Troy Temple teaches at a past Vision Conference at The Southern Baptist Theological Seminary. Temple said that "there's a huge open field out there" for missions work to youth. Photo by David Merrifield

Out of all the people groups on earth, which one is the largest and the most receptive to the Gospel of Jesus Christ?

According to Troy Temple, it's not a geographic, national or ethnic group.

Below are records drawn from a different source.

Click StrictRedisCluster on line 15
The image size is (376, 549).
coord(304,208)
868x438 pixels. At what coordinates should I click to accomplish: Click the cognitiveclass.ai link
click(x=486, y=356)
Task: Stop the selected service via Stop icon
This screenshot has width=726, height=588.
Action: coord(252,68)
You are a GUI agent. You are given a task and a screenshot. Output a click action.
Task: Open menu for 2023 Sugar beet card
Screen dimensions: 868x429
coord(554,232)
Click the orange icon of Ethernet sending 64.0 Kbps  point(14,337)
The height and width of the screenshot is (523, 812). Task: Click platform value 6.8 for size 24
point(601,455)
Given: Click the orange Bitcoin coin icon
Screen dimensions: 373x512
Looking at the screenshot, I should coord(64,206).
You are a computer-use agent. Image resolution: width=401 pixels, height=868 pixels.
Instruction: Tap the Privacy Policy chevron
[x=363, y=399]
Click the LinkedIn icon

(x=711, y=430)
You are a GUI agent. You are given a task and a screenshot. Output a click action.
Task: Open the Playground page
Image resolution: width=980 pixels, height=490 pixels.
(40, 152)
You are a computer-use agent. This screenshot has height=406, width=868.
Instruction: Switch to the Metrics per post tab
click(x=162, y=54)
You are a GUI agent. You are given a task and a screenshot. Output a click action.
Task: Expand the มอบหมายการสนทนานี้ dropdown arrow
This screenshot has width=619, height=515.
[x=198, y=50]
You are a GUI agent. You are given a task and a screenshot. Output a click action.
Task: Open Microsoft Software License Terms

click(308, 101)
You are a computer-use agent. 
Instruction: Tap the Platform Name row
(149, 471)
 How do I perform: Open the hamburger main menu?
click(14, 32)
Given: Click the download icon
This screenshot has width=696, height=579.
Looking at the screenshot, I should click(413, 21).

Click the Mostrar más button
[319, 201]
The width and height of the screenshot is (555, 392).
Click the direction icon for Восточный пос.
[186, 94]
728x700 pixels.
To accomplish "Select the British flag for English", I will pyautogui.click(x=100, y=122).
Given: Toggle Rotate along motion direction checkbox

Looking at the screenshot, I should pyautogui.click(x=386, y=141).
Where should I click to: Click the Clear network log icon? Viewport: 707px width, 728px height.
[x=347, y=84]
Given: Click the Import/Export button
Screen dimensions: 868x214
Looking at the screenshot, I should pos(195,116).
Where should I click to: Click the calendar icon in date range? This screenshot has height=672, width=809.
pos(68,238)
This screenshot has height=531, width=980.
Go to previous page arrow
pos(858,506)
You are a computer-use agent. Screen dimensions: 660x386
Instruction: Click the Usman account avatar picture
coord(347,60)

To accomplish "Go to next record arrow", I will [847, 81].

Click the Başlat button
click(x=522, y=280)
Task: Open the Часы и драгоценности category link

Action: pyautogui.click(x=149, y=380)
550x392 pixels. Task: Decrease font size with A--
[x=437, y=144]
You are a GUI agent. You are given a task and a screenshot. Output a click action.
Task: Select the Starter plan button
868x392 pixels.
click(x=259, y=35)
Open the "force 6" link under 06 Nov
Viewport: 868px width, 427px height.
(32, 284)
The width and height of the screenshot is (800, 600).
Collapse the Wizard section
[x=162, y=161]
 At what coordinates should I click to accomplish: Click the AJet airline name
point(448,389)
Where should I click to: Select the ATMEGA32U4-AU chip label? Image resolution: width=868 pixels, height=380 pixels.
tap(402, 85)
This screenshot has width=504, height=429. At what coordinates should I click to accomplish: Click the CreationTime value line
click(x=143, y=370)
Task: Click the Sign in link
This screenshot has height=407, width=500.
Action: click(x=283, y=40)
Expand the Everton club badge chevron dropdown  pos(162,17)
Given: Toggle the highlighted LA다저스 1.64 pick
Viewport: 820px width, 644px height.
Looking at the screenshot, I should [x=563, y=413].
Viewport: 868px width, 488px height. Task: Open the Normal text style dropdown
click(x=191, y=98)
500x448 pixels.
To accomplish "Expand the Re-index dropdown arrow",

It's youth.

That's why Temple, assistant professor of youth ministry at The Southern Baptist Theological Seminary and associate director of the International Center for Youth Ministry at the seminary and Boyce College, has devoted his ministry to working with teenagers.

"We know that what we've been given to here is training people to reach the most receptive group on the planet, which is also the largest single people group on the planet," he said. "It is estimated that 52 percent of the world's population is under the age of 20. … If any of the stats prove true that those who make decisions for Christ do so at an early age, there's a huge open field out there."

Temple's call to youth ministry came when he was a high school senior in Charlotte, N.C. After hearing several Christian speakers, he felt God leading him to ministry and went to see his youth pastor. The man urged Temple to try another career, but when Temple couldn't get youth ministry out of his mind, the youth pastor knew Temple's call was genuine.

"[My youth pastor] said, 'I knew if you had any inkling to do anything else, I wanted to encourage you to pursue that," he said. "My prayer has been that God would not let you go in your call to youth ministry but that He would strengthen it.' And he said, 'I think that's what He's done.'"

So Temple enrolled in the youth ministry program at Liberty University in Lynchburg, Va., where he earned a degree and eventually became a graduate assistant in the university's Center for Youth Ministry. After completing graduate work in youth ministry, Temple began teaching at Liberty.

Throughout his education, Temple served in several youth ministry positions, but in 1999 he felt God drawing him to full-time youth ministry in West Palm Beach, Fla.

"I had been doing equipping and training for four or five years, two years full time on faculty, and God gave us a new fire and a new passion for serving in a local church," he said.

Temple's focus on working with teenagers eventually captured the attention of Southern's youth ministry program, and he was hired as the second faculty member in the International Center for Youth Ministry in 2002.

As a person with a lifelong call to youth ministry, Temple urges students to see youth ministry as an important job in the church rather than a stepping-stone to other ministry opportunities.

"As we continue to hold up the call and the standard and sound the call to reach students and do local church youth ministry more effectively, we will still see some that do it for a time and then move into other areas," he said. "But I think we'll see an increase, especially on our campus, in those coming who are committed to a lifelong call for youth ministry."

Training a new generation of youth ministers is particularly important today because Southern Baptist churches are increasingly seeking full-time youth ministers, Temple said. He also emphasized the need to train youth ministers to minister to teens on the international mission field.

"Internationally we are seeing more and more opportunities in different countries where local church leaders and missionaries are expressing needs for those trained to work with adolescents around the world," he said. "We've got to jump on the opportunity."

Regardless of where they serve, all youth ministers must honor God by remaining faithful to their calls, Temple added.

"If we go into it with the mindset of ministering with integrity and doing what God has called us to do, I think we honor Him by following what He's put in our hearts," he said.